Felsefi düzeyde istikrarsız ve sürekli değişen dünya tezi, bizi değişmez tanımlara teslim olmaktan, ebedi kalıplar ve klişeler üretmekten alıkoymayı amaçlar. Ancak Batı siyaseti bu tezi bambaşka bir yöne çeker ve pragmatik çıkarlar için kullanır. Böylece bu düşünce, siyasal manevralara, uyumlanmaya, kendini yeniden biçimlendirmeye ve ahlaki çifte standartlara imkân veren bir silaha dönüşür.
Batı felsefesi ve edebiyatı hümanisttir, yüksek ahlaki değerler üretir. Buna karşın Batı siyaseti çoğu zaman ilkesiz ve ahlaktan yoksun, ikiyüzlü bir siyasettir. Felsefi ve edebi fikirlerin siyaset tarafından araçsallaştırılması gizli değildir; bunun yüzlerce örneği vardır. Hatta Batı’nın “siyasal ahlakı”nı anlamanın yolu, Batı felsefesi ve edebiyatını anlamaktan geçer.
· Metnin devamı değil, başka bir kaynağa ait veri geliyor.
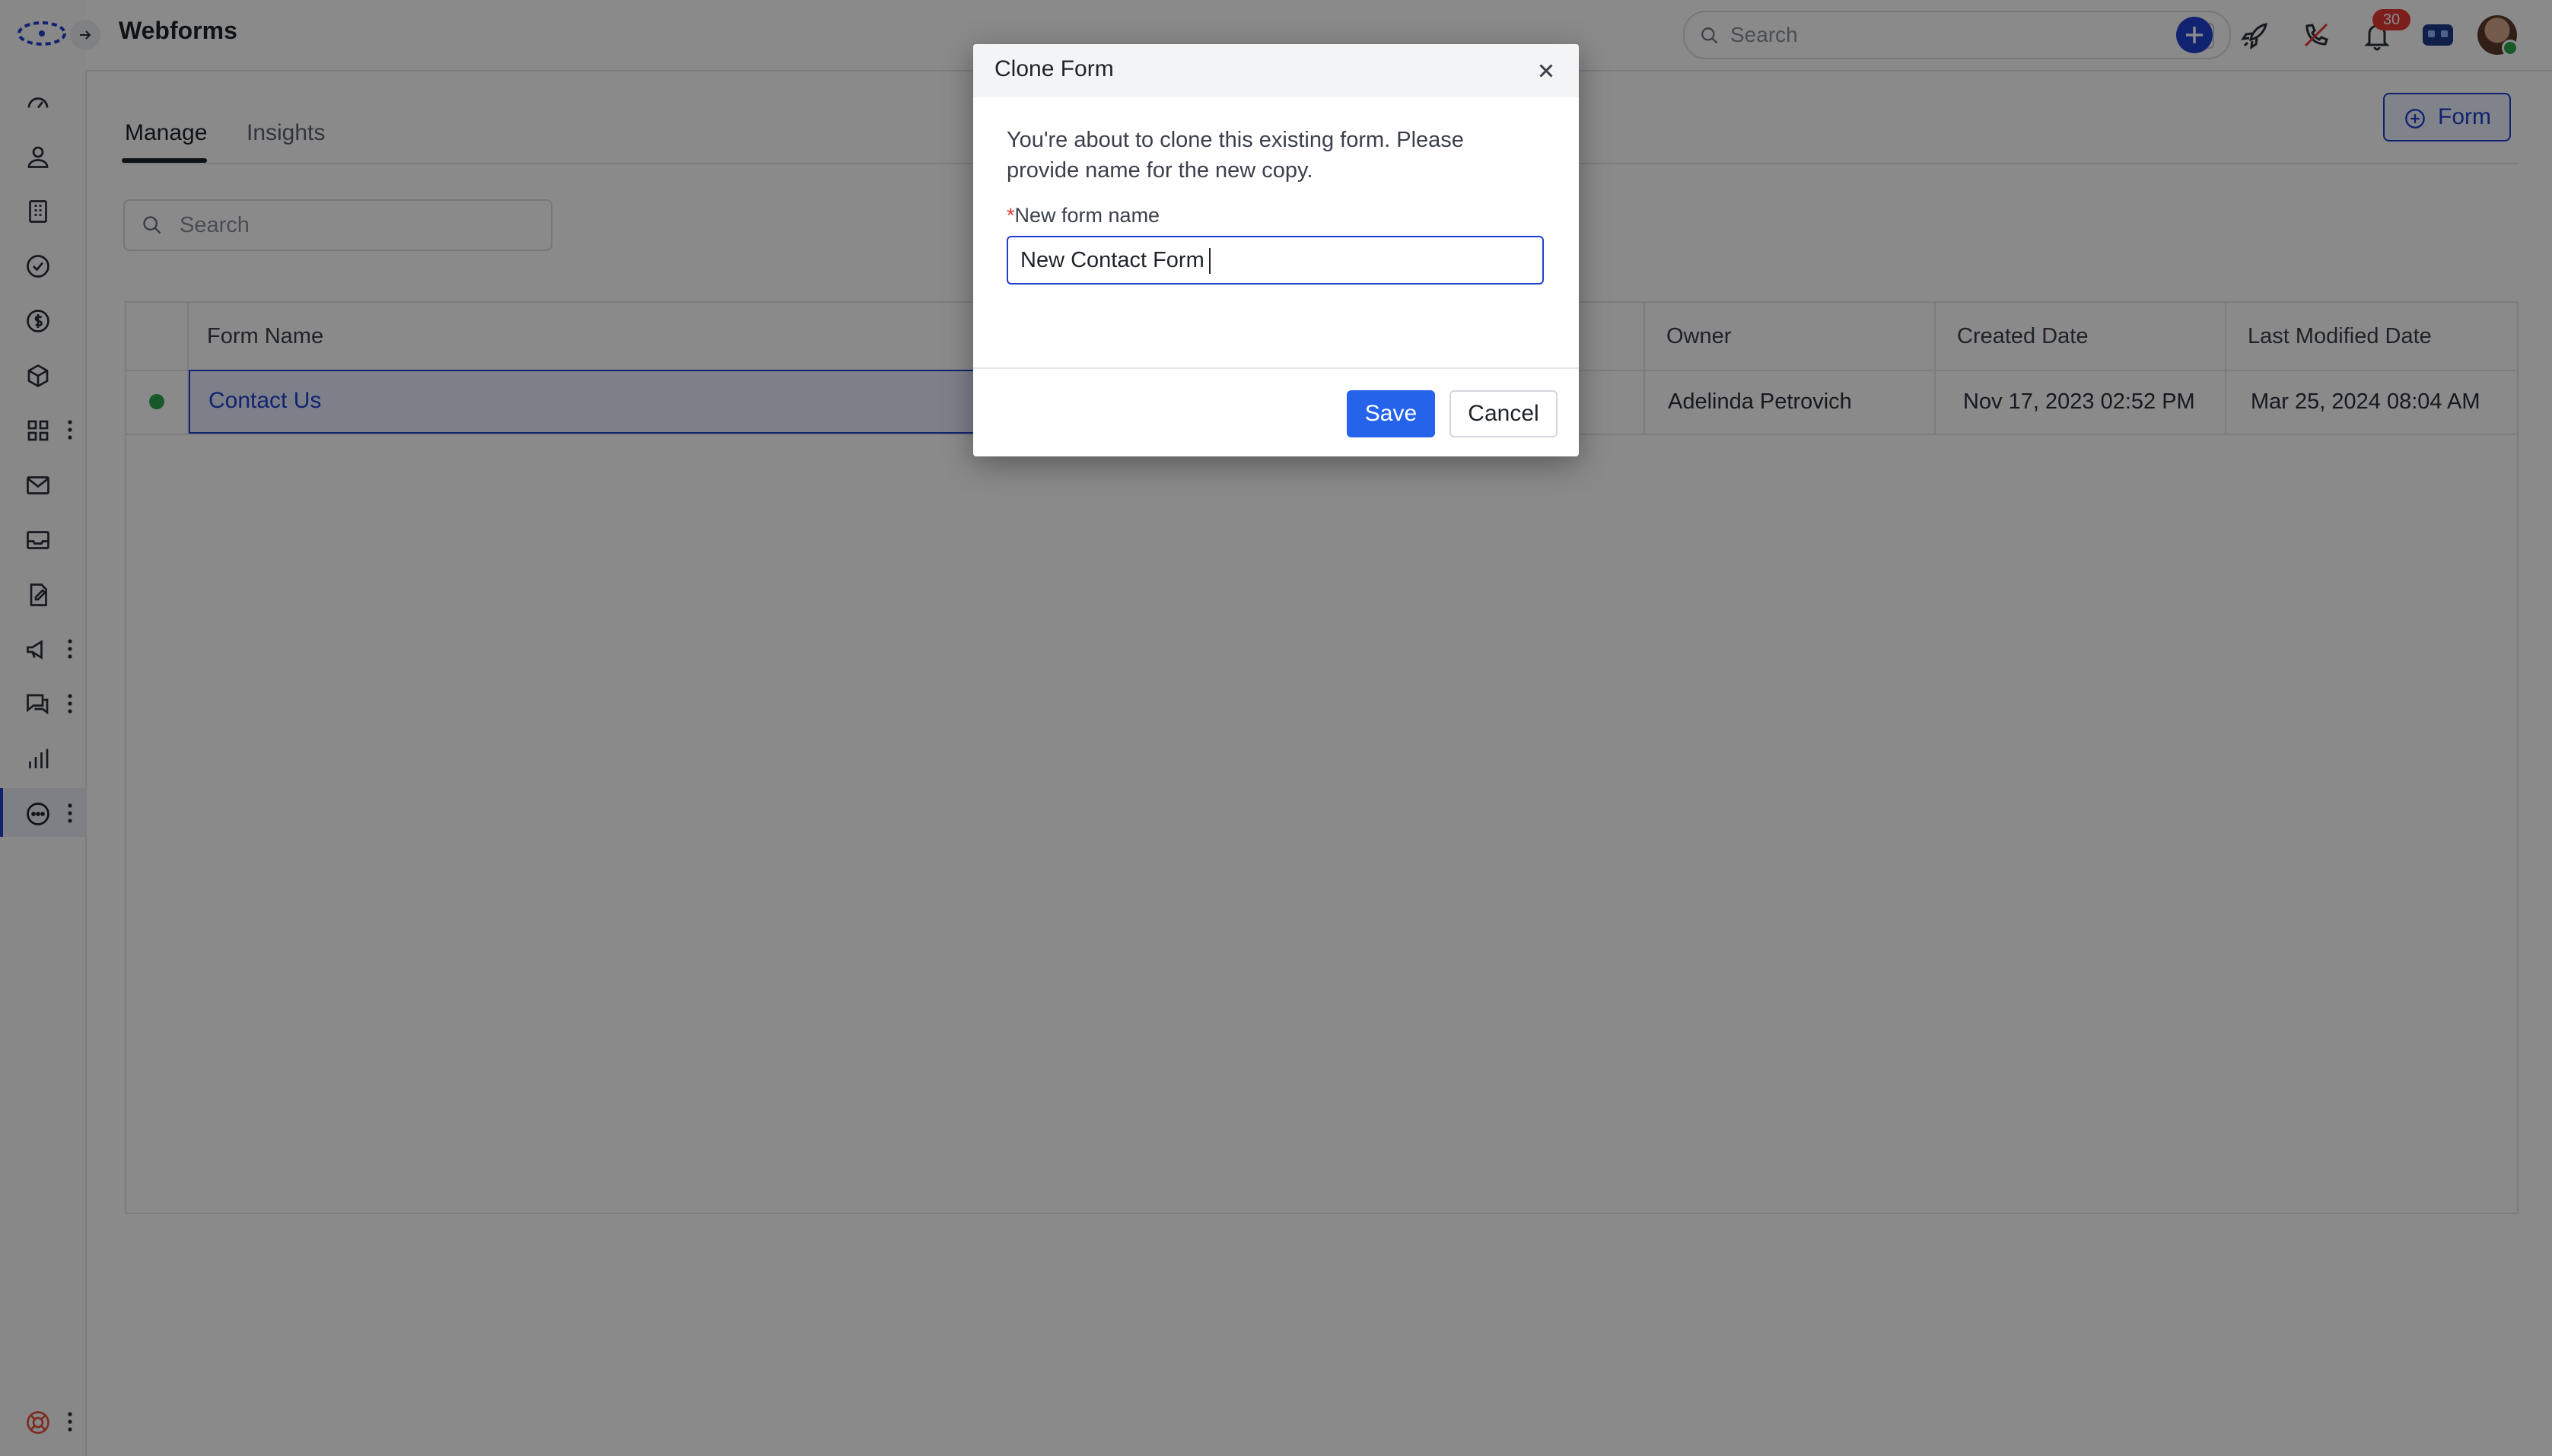 Image resolution: width=2552 pixels, height=1456 pixels. What do you see at coordinates (1546, 70) in the screenshot?
I see `close-icon` at bounding box center [1546, 70].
Bu, siyasetin felsefeden doğrudan emir aldığı anlamına gelmez. Aksine siyaset, düşünce ve edebiyatı alır, onları kendi çıkarlarına uygun araçlara dönüştürür ve pragmatik silahlar olarak kullanır. Bazen bu suç ortaklığı doğrudandır; Kipling, Heidegger ya da İtalyan Fütürizminin kurucusu Marinetti gibi isimlerde olduğu gibi. Bazen de dolaylıdır; Nietzsche’nin ya da Beethoven’ın Naziler tarafından çarpıtılarak kullanılması örneğinde olduğu gibi. Bu çifte standart geçici bir hata değil, Batı tarihinin kendisinden doğan yapısal bir özelliktir.
Ahmed el-Şara’nın yeniden sunuluş biçiminde Batı, insan ve “öteki” tasavvurunu bir kez daha tekrarlar. İki yüzlü, istikrarsız insan fikri Batı düşüncesine derinden yerleşmiştir. Edebiyatta Dr. Jekyll ile Mr. Hyde kadar, Oscar Wilde’ın Dorian Gray’in Portresi de bu bölünmüşlüğü anlatır. Dorian Gray günahkâr bir hayat sürerken yüzü hep masum kalır; çirkinlik ve suç, yalnızca portrede görünür.
Batı’nın Ahmed el-Şara ile ilişkisine bakıldığında, Dorian Gray imgesi sık sık akla gelir. Batılı siyasetçiler ve şirketler, “lekesiz, güzel Ahmed el-Şara” ile muhatap olurken, çirkin portreyi medyaya bırakır. Donald Trump’ın onu rahatlıkla “harika” diye tanımlayabilmesi bundandır.
Oysa Ahmed el-Şara’da gerçek bir değişim yoktur. Terörist Ebu Muhammed el-Colani ortadan kaybolup yerini devlet adamı Ahmed el-Şara’ya bırakmamıştır. Colani, Şara’nın ayrılmaz bir parçasıdır. Fark sadece şudur: Ne zaman terörist, ne zaman kurtarıcı olacağına artık kendisi değil, başkaları karar verir.
Luigi Pirandello’nun Biri, Hiçbiri, Binlercesi romanındaki Vitangelo Moscarda gibi, Ahmed el-Şara da başkalarının gözünde parçalanmış bir kimliktir. Ancak Moscarda deliliğe sürüklenirken, Şara maskelerini bilinçle seçer. Artık “Ben kimim?” diye sormaz; gideceği yere göre maskesini takar.
Batı’nın Ahmed el-Şara’ya ihtiyacı vardır; çünkü onu dilediği gibi adlandırma, biçimlendirme ve yüzler verme gücünü elinde tutmak ister. Ahmed el-Şara, ancak Dr. Jekyll ile Mr. Hyde arasında gidip gelebildiği, çok yüzlü ve değiştirilebilir olduğu sürece Batı için “işe yarar”dır.